India’s very important people have been late to realise that there are no exclusive passes out of the coronavirus pandemic. The virus has raged across the globe, claiming actors, athletes, ministers, vice presidents and the wives of two prime ministers. There was no reason it should have changed when it arrived in India. In fact, the well-heeled and well-travelled were its passport into the country.

So many well-heeled and well-travelled fell back on the best practices of VIP culture: use a bit of “pull” to do some “setting” to skirt the rules.

Take the Indian Railways bureaucrat in Bangalore who tried to check in her son at an officers’ rest house, hiding his travel history. He had returned from Germany through Spain, both severely affected countries, and tested positive for the virus five days after he landed in Bangalore. Or the top police officer in Kashmir who let a relative slip out of a VIP exit at the Srinagar airport and evade quarantine. The 67-year-old woman became the first person in the Valley to test positive for coronavirus, a couple of days after having returned to her home in crowded downtown Srinagar.

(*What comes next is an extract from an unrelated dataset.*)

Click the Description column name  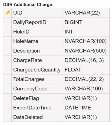pos(27,51)
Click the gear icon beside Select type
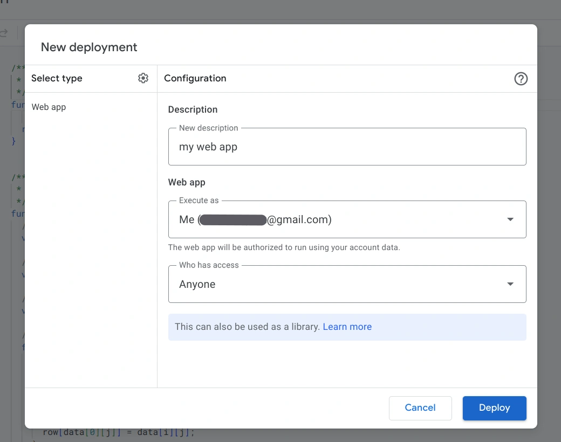The height and width of the screenshot is (442, 561). [143, 78]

If bureaucrats are under the fond impression that the virus will not touch their loved ones, what explains doctors? The 19-year-old student who flew in from England to become West Bengal’s first coronavirus case shrugged off repeated appeals to check into a hospital and socialised freely. He was indulged not only by his bureaucrat mother, who then went into meetings with senior government officials, but also by his doctor father, who went on to examine 37 children at his chamber in Nadia.

The medical superintendent of the All India Institute of Medical Sciences in Bhubaneswar went quiet about his son’s travel history, and possibly the fact that he was in close contact with him, as he went about his work and attended official meetings. His son, admitted to the AIIMS isolation ward after spending days at his parents’ apartment, became Odisha’s second case.

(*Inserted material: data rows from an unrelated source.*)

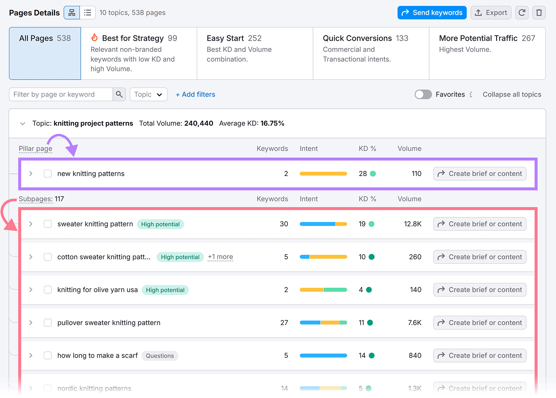The image size is (556, 398).
Task: Click the Filter by page or keyword field
Action: [x=61, y=95]
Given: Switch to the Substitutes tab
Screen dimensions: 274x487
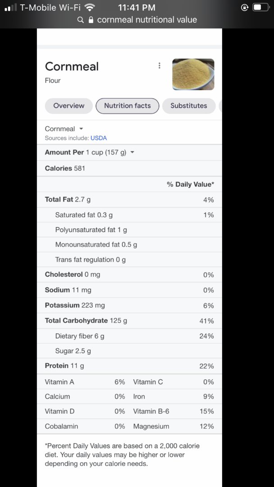Looking at the screenshot, I should [189, 106].
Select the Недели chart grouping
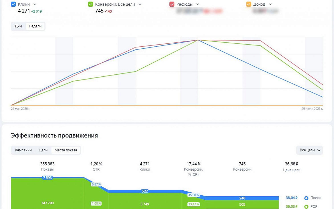 [x=35, y=26]
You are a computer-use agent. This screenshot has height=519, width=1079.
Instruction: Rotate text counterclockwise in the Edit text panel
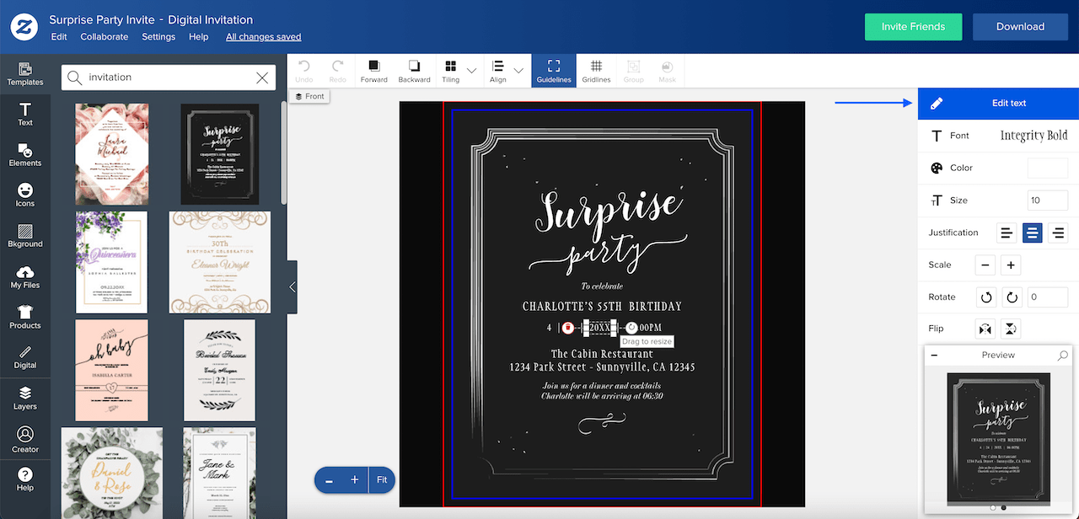985,297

Singer Kanika Kapoor, who tested positive for coronavirus after returning to Lucknow from London, seemed to have an insouciant conviction that she would not be infected. She reportedly hid her travel history from the authorities – it is to be assumed that the authorities were so star-struck they did not notice she was stepping out of a plane fresh out of London. On her return, Kapoor happily partied at five-star hotels, rubbing shoulders with politicians, felling members of the government and Opposition alike.

The leveller

In India, there is a breezy belief that pandemics and other public misfortunes are the province of the poor. It is the poor who are the first to bear the brunt of social unrest or economic turbulence. It is the poor who get infected, living in cramped quarters and lacking nutrition. The rich and the upper-middle class – those with enough money to inhabit fragrant, air-conditioned rooms or enough friends in high places – are inoculated against these disasters.

In some ways, the coronavirus has been a great leveller in India, which has largely reported imported cases so far. Suddenly, the boast of being a “foreign-return” has turned into a vaguely sinister secret. If public gatherings are cancelled, so are parties and conferences. And even if you can afford it, few private hospitals will treat you for the coronavirus.

There is a fear that India has already entered the next stage of the epidemic, where there is community transmission. That is, the virus has been untethered from people with travel histories in foreign countries, and those who came in contact with them, and circulates freely in the community. It raises the terrifying spectre of contagion spreading like wildfire across India’s densely populated, low-income localities.

Even if that happens, India’s VIPs cannot wash their hands off certain civic responsibilities – refrain from that vacation, let domestic workers stay home, report for quarantine if there are symptoms of the virus. The only way to protect yourself and your family from the disease is to play a part in containing it. That is the curious nature of pandemics: taking care of the community means taking care of yourself. There is no VIP exit.